Each record below needs to be written out exactly as it appears.

━━━━━ PROVIDED MATERIAL

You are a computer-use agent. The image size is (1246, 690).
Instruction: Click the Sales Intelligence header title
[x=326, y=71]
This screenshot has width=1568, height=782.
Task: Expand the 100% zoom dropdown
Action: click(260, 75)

━━━━━━━━━━

§ **SOLUTION**:
You are a computer-use agent. The image size is (1246, 690).
Instruction: Click the Sales Intelligence header title
[x=326, y=71]
This screenshot has width=1568, height=782.
Task: Expand the 100% zoom dropdown
Action: click(260, 75)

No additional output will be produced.